+++ Study text
- Born: Anthony Dean Campos December 28, 1958 Stafford, Kansas, U.S.
- Died: February 27, 1995 (aged 36) Dunsmuir, California, U.S.
- Occupations: Dancer; actor;
- Years active: 1978-1995

= Tony Fields =

American dancer (1958–1995)

Tony Fields (December 28, 1958 - February 27, 1995) was an American dancer and actor, famous for his performances on the television show Solid Gold, several videos for Michael Jackson, and the film version of the American musical A Chorus Line.

== Early life ==
Fields was born Anthony Dean Campos in Stafford, Kansas. After his parents separated when he was four, his mother remarried, and he took his stepfather's last name: Fields. He was raised in Davis, California, showed an early aptitude for gymnastics, then began dance training. He attended Davis High School, graduating in 1977. Fields went to college at the Pacific Conservatory of the Performing Arts on scholarship and Roland Dupree Academy of Dance, but left when paid work began to materialize.

== Work on film and television ==
Fields moved to Hollywood to pursue his career and started performing as a backup dancer in Debbie Reynolds' nightclub act. He then found a job on the Solid Gold as a dancer in 1979. Fields continued with Solid Gold until 1985. During this time, he performed in the music video for Queen's "Body Language" at Freddie Mercury's request.

In 1983, Fields performed in Michael Jackson's videos "Beat It" and "Thriller", both choreographed by Michael Peters as well as Lionel Richie's video "Running with the Night".

Richard Attenborough was working on a film version of the Broadway musical A Chorus Line in 1984. After a casting call that attracted over 3,000 people, and auditions by anyone who previously performed in the musical, Fields won the role of Al DeLuca.

Fields' film work continued with roles in Trick or Treat (1986), Body Beat (1987), The Doctor (1991) and Across the Moon (1995) and television shows such as Murder, She Wrote (1992), L.A. Law (1991) and Monsters (1990). He appeared in 11 episodes of the soap opera Santa Barbara. He also performed in plays and musical theatre in California.

Fields gradually became ill and was no longer able to sustain the physical demands of dancing; he returned to Davis High School to mentor students in 1994.

Fields died of HIV-related cancer in 1995.

== Legacy ==
Fields is honored each year at Davis Senior High School with the showcase "A Tribute to Tony Fields" , celebrating the arts program of the school. He was inducted into the high school's hall of fame in 2009, and a scholarship is available in his name.
++++++
+++ Extracted entries
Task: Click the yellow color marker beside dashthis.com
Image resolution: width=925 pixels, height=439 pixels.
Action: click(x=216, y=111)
++++++
+++ Extracted entries
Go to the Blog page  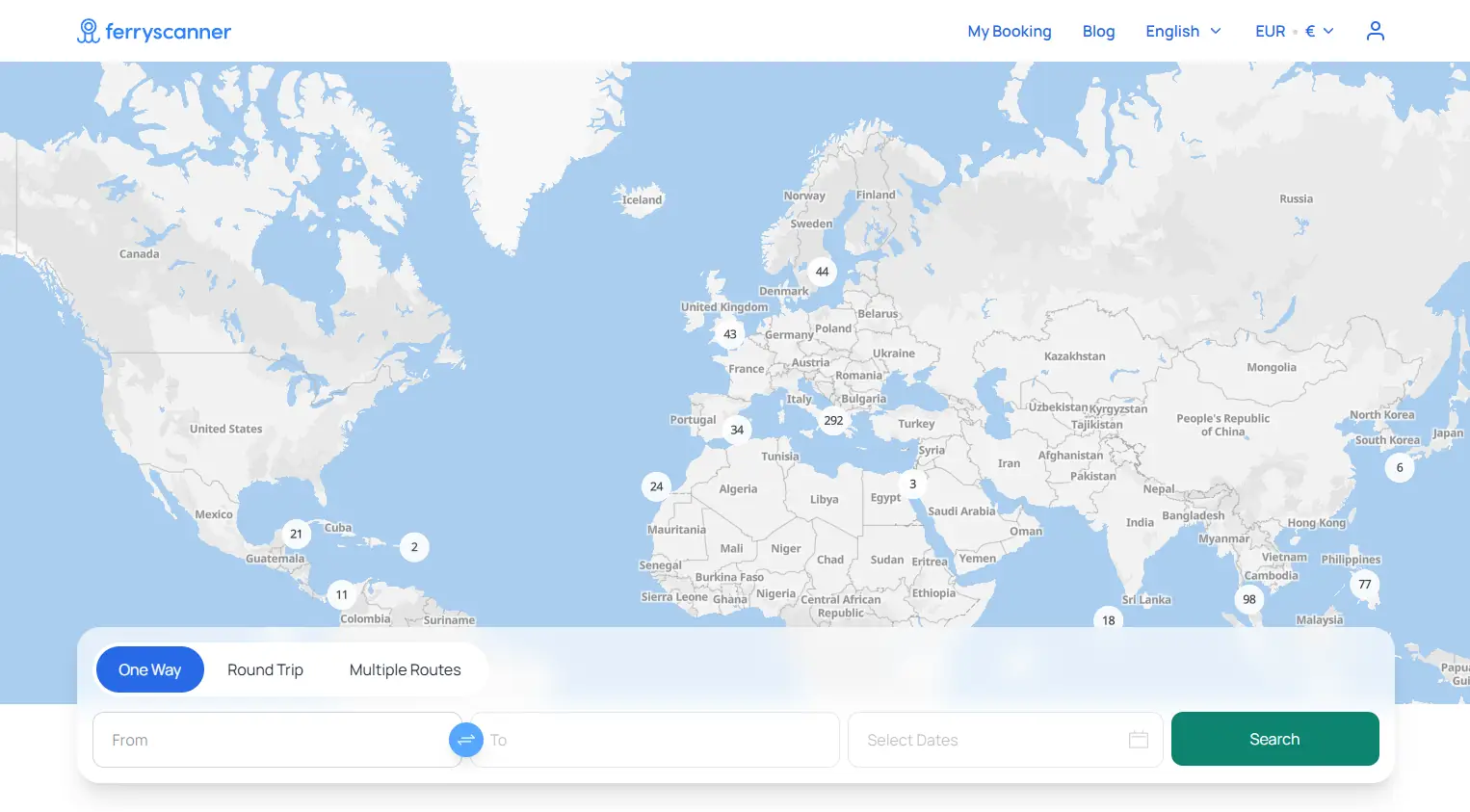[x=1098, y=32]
++++++
Restate the Tony Fields article from the words "American dancer (1958–1995)" through "A Chorus Line.", swapping "actor" for "performer" throughout.

## Exercise result
American dancer (1958–1995)

Tony Fields (December 28, 1958 - February 27, 1995) was an American dancer and performer, famous for his performances on the television show Solid Gold, several videos for Michael Jackson, and the film version of the American musical A Chorus Line.